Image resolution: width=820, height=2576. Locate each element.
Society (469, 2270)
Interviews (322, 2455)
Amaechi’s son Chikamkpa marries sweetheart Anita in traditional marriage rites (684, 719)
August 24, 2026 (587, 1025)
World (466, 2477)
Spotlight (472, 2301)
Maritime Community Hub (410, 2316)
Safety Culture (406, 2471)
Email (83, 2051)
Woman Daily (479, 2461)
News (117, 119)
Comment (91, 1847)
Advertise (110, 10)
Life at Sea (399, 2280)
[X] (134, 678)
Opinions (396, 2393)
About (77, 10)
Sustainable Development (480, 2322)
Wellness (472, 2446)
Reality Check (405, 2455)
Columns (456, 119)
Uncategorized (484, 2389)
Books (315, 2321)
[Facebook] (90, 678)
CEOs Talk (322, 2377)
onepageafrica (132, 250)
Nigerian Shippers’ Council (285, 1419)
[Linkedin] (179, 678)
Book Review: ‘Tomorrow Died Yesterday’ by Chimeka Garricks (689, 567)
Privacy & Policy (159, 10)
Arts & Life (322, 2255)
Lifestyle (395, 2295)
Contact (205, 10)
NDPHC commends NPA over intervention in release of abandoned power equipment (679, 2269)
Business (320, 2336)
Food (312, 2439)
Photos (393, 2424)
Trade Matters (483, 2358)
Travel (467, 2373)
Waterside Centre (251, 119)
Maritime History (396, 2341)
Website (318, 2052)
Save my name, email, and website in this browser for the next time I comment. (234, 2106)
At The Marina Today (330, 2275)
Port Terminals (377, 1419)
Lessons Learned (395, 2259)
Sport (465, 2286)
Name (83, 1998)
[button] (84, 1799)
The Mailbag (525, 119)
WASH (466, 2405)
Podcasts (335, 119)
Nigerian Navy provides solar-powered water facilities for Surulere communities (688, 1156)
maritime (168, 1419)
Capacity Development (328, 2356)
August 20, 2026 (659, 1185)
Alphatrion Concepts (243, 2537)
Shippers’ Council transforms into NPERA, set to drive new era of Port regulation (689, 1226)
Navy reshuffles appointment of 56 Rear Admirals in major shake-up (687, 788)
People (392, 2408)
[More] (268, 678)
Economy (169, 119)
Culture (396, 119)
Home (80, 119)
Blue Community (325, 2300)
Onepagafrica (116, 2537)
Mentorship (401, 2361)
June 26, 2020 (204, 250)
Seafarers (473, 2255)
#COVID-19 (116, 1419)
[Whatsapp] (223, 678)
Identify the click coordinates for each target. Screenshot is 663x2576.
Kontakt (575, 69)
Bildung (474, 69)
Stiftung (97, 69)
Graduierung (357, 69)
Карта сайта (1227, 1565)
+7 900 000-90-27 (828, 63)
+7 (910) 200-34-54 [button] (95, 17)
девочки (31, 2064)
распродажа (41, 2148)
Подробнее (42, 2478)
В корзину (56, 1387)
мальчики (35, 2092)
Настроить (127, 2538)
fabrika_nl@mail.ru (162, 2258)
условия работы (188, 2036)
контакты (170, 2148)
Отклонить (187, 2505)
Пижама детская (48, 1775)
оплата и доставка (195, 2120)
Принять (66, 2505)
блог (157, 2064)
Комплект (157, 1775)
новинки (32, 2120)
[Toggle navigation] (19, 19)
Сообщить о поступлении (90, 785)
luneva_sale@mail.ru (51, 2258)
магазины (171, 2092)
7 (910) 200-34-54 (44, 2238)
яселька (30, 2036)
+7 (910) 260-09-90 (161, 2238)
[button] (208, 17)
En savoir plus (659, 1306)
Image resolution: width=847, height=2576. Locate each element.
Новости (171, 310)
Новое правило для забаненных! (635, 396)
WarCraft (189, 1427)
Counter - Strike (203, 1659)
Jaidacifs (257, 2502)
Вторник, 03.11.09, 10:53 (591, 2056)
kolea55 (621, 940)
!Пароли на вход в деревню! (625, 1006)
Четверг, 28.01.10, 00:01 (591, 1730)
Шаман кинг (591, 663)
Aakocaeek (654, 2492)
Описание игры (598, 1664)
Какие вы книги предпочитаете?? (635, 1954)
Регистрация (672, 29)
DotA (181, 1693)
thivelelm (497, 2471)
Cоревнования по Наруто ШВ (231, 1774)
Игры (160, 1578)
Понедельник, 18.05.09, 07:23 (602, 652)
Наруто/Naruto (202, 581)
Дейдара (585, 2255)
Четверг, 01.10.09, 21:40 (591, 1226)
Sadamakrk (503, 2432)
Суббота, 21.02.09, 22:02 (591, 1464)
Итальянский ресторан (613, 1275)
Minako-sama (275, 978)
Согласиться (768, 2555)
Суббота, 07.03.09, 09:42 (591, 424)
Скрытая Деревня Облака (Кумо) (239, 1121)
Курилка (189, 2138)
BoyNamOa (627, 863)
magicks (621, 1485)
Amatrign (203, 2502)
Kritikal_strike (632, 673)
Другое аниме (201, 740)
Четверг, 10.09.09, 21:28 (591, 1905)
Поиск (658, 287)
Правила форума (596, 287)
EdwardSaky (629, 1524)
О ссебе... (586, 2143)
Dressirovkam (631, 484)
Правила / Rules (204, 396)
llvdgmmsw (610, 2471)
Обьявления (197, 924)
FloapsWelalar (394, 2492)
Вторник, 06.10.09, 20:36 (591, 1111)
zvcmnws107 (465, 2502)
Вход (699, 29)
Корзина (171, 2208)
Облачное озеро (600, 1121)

───

> [Action item]: The lines from the one holding "Kritikal_strike (632, 673)" to the final line of the entries, both included, are what should be output, exactly and alone.

> [Output below]:
Kritikal_strike (632, 673)
Другое аниме (201, 740)
Четверг, 10.09.09, 21:28 (591, 1905)
Поиск (658, 287)
Правила форума (596, 287)
EdwardSaky (629, 1524)
О ссебе... (586, 2143)
Dressirovkam (631, 484)
Правила / Rules (204, 396)
llvdgmmsw (610, 2471)
Обьявления (197, 924)
FloapsWelalar (394, 2492)
Вторник, 06.10.09, 20:36 (591, 1111)
zvcmnws107 (465, 2502)
Вход (699, 29)
Корзина (171, 2208)
Облачное озеро (600, 1121)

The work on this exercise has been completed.